*The task*
Rewrite every line of the listing below as a numbered list, skipping blank lines. Leave the pictures out of your answer.

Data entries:
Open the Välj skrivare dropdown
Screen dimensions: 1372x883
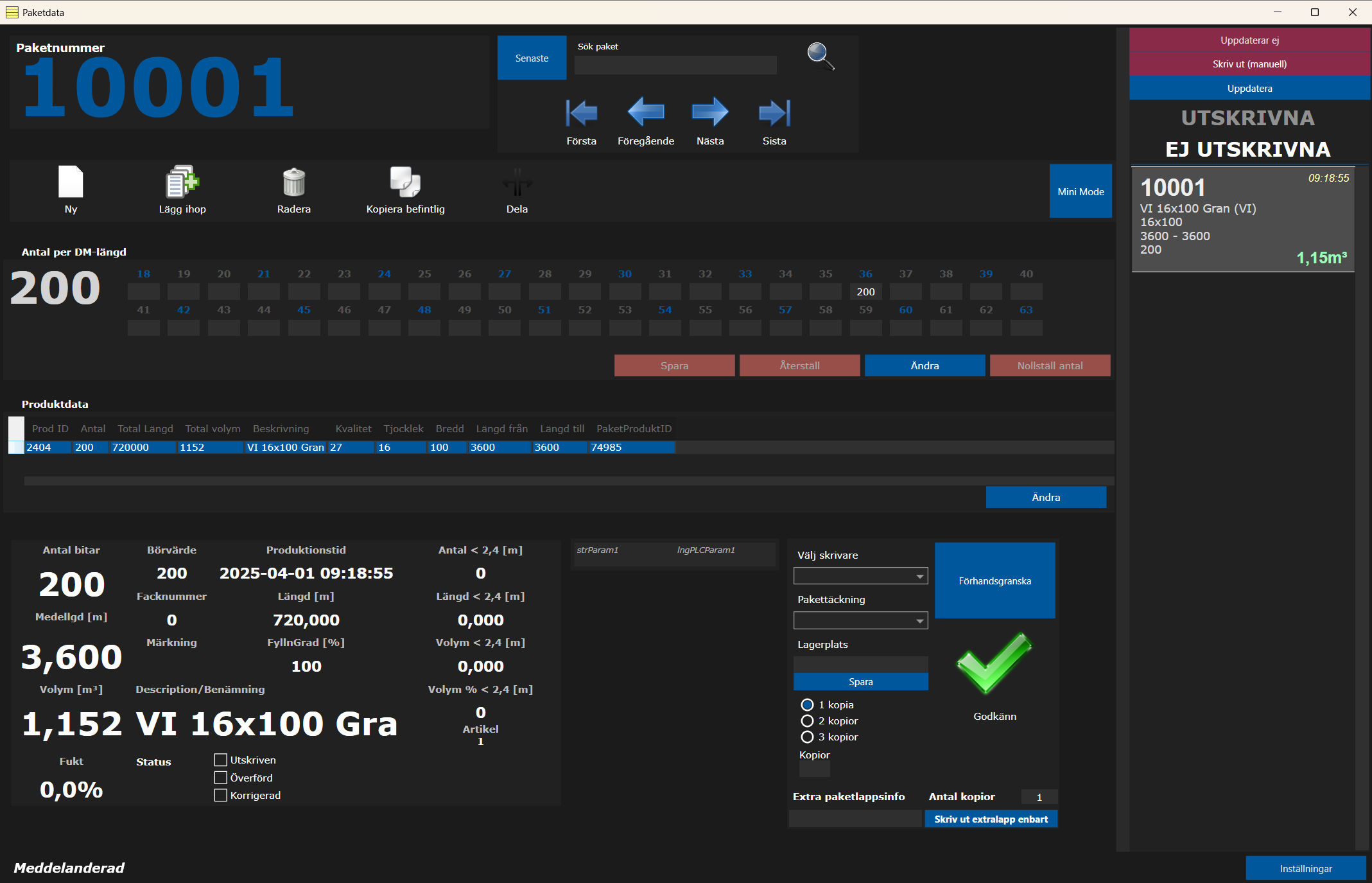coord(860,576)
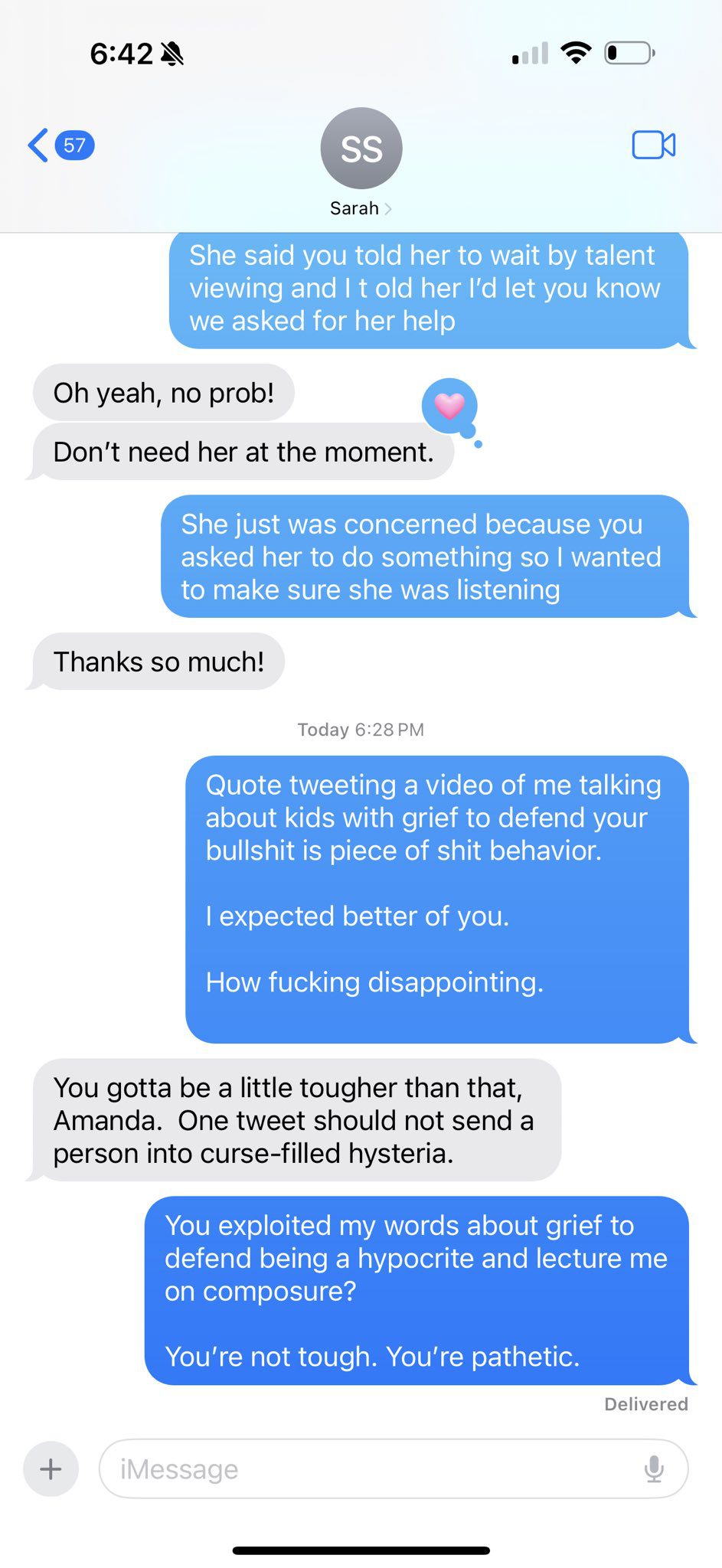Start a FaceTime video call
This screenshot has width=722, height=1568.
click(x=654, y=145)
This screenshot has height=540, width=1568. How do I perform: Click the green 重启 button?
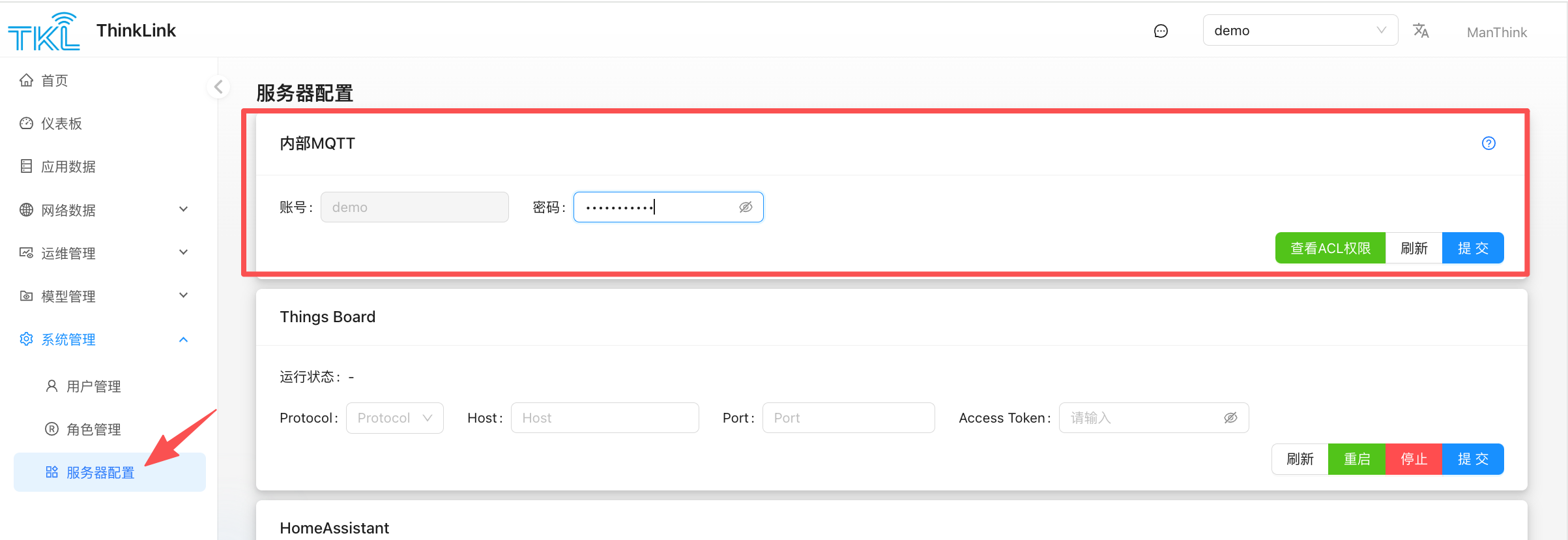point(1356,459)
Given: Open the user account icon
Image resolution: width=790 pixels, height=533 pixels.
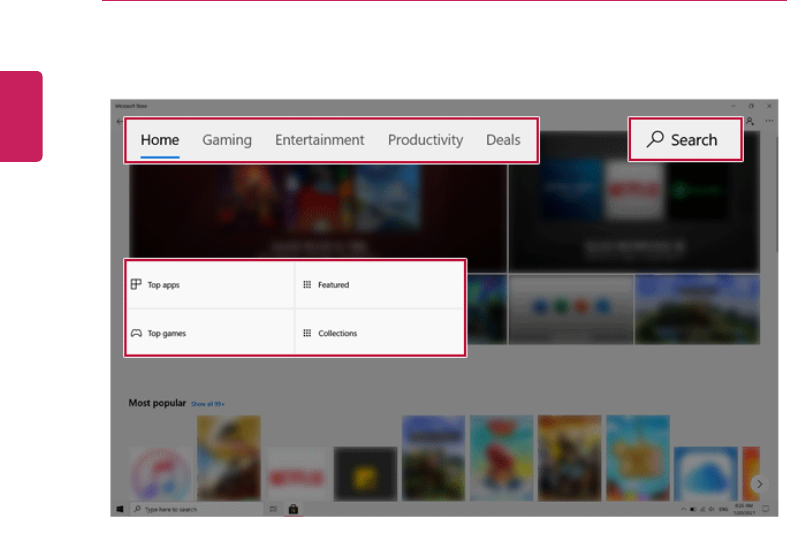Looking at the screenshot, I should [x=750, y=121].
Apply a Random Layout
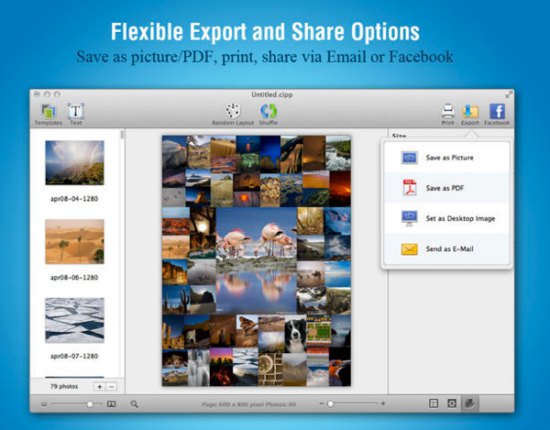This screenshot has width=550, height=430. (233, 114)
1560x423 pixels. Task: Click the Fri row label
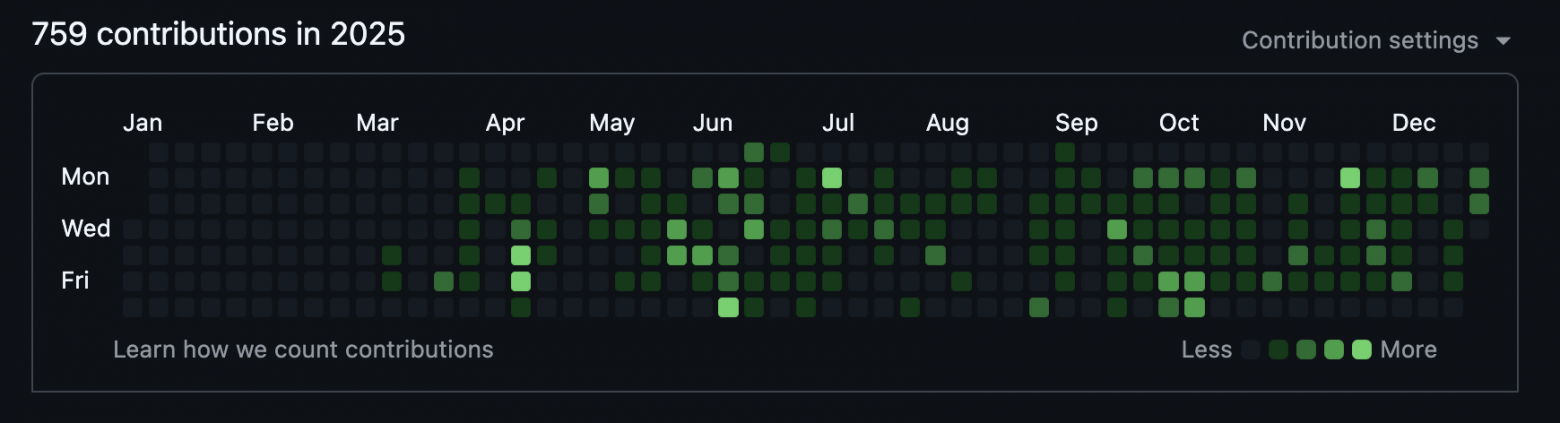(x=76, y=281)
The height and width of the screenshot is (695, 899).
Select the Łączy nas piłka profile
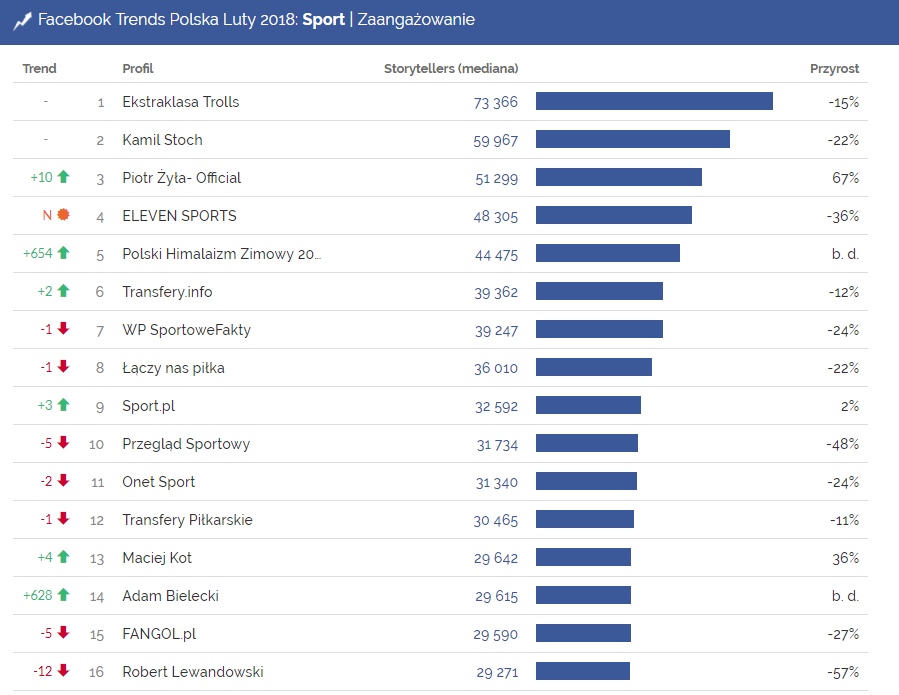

*Exercise answer*
1. Open the Välj skrivare dropdown
2. Screen dimensions: 1372x883
3. coord(860,576)
4. Start a FaceTime video call
5. This screenshot has width=722, height=1568.
6. click(x=654, y=145)
7. This screenshot has height=540, width=1568. How do I perform: Click the green 重启 button?
8. point(1356,459)
9. Given: Open the user account icon
10. Image resolution: width=790 pixels, height=533 pixels.
11. Looking at the screenshot, I should [x=750, y=121].
12. Apply a Random Layout
13. This screenshot has width=550, height=430. (233, 114)
14. 1560x423 pixels. Task: Click the Fri row label
15. (x=76, y=281)
16. The height and width of the screenshot is (695, 899).
17. Select the Łączy nas piłka profile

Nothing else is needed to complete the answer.